■ **Records for the exercise**:
== Segment start ==
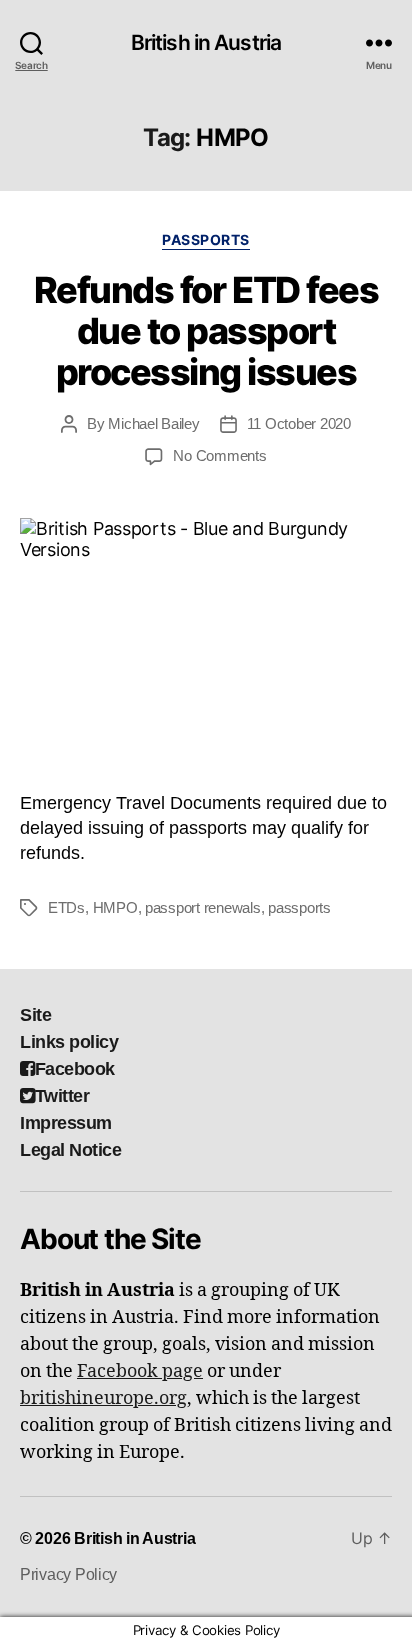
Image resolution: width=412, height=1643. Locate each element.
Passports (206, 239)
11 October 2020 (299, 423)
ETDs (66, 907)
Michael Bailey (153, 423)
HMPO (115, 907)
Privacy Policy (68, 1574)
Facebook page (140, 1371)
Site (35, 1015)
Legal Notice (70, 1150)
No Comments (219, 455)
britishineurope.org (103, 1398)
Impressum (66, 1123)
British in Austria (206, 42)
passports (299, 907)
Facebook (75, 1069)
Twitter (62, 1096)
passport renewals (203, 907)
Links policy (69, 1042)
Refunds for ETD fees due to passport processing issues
== Segment end ==
■ **What to work on**: Starting at the line in the records above that contains "Site (35, 1015)", output every line up to and including the last one, with nothing added.

■ **The answer**:
Site (35, 1015)
Legal Notice (70, 1150)
No Comments (219, 455)
britishineurope.org (103, 1398)
Impressum (66, 1123)
British in Austria (206, 42)
passports (299, 907)
Facebook (75, 1069)
Twitter (62, 1096)
passport renewals (203, 907)
Links policy (69, 1042)
Refunds for ETD fees due to passport processing issues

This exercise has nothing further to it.